In a Litigation Summary published recently in the Texas Lawyer, attorney James Walker discusses the revised Rule 21a, entitled “Methods of Service.” In particular, Rule 21a(1) states:
Documents filed electronically. A document filed electronically under Rule 21 must be served electronically through the electronic filing manager if the email address of the party or attorney to be served is on file with the electronic filing manager. If the email address of the party or attorney to be served is not on file with the electronic filing manager, the document may be served on that party or attorney under subparagraph (2).
Rule 21a(2) goes on to state:
Documents not filed electronically. A document not filed electronically may be served in person, by mail, by commercial delivery service, by fax, by email or by such other manner as the court in its discretion may direct.

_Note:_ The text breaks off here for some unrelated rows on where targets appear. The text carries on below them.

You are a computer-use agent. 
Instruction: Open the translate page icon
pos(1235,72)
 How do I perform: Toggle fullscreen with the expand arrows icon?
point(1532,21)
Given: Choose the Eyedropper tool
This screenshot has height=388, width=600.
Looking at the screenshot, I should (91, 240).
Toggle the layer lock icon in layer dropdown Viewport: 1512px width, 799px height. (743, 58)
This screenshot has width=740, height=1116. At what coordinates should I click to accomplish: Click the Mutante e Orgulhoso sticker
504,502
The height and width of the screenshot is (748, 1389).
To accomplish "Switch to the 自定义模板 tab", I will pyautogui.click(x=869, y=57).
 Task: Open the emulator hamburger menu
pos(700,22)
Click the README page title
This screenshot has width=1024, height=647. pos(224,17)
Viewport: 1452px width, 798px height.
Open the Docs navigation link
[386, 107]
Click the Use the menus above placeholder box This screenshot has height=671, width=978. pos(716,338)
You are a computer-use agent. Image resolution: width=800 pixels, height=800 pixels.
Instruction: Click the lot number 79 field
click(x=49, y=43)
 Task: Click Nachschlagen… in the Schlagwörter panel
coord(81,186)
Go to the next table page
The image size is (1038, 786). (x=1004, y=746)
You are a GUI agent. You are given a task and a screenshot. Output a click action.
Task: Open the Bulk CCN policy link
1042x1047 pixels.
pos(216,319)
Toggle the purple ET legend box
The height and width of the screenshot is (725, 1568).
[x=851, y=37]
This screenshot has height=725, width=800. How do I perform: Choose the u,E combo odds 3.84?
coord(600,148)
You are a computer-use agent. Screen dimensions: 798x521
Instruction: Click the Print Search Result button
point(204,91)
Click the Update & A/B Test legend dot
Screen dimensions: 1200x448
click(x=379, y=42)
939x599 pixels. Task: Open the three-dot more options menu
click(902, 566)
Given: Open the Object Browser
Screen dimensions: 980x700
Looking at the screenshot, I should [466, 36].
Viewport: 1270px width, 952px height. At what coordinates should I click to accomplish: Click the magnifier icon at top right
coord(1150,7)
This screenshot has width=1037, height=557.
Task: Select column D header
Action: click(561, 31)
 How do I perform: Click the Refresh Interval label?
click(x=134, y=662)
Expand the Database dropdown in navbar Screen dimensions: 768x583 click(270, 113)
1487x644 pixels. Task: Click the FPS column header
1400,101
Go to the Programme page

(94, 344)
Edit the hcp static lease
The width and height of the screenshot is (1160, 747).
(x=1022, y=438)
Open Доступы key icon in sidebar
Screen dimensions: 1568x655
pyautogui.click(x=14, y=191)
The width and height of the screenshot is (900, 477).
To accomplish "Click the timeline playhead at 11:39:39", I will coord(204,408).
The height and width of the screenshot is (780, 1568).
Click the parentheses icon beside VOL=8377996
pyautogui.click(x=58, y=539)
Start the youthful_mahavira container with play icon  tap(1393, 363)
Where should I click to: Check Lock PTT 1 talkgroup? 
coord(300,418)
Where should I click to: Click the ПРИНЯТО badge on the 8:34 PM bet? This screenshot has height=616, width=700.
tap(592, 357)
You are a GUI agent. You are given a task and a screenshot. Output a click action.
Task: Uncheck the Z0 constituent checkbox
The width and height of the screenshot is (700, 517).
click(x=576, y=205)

So for all pleadings, pleas, motions or other filings done under Rule 21, these new electronic filing rules will apply. Walker points out though that while the rule allows for electronic mail service, “it does not explain what constitutes proof of service by this means.” And while formal proof of service is usually provided when documents are filed with the court through an electronic filing service provider, proving service is not near as clear when other documents are served by electronic mail when an electronic filing service provider is not used. The author recommends looking to Rule 21a(e) to establish prima facie proof of service, as well as the acceptable methods of contesting proper or lack of service.